Cienna Madrid went to the Magnetic Fields (and Josh Bis took pictures, like the one above):

When Magnetic Fields took the stage, their energy was lagging. Claudia Gonson fought to keep up her usual banter, but it was obvious Merritt was recovering from a cold. His voice, which normally knocks around your body with its depth and force, sounded muted, as if he was singing into the wrong end of a megaphone. Regardless, they kept the attention of a full house for two hours, and Merritt even seemed to find his surly spark after the brief intermission.
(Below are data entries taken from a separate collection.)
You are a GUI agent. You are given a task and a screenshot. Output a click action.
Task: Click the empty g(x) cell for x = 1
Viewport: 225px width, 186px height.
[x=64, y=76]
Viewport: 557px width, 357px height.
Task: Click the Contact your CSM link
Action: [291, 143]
Matthew Cooke went to Tinariwen:

Their audience, enraptured the entire show, understood. There was a respectability about this crowd (the contrast with the Spits mob the previous night couldn’t be more stark), an NPR-tinged ease with internationalism. Some would call them “tragically Caucasian,” but they knew their Nusrat Fateh Ali Khan from their Ali Farka TourĂ©. Even still, every time Tinariwen’s lead vocalist asked “ça va?” they mindlessly screamed back “ÇA VA!” and not “bien” (can you tell I took French?).

And I went to Four Tet:

I hate the idea that "Seattle crowds don't dance"—that we're uptight, that we're too white, that we're no fun, that we're just too much of a "rock" town—because I've seen Seattle crowds tear a dance floor the fuck up time and time again, for disco, for techno, for house, for dance-punk. But if you wanted anecdotal evidence for the old stiff, standing still Seattlite stereotype, you couldn't have done better than last night's sold-out Four Tet show at Chop Suey.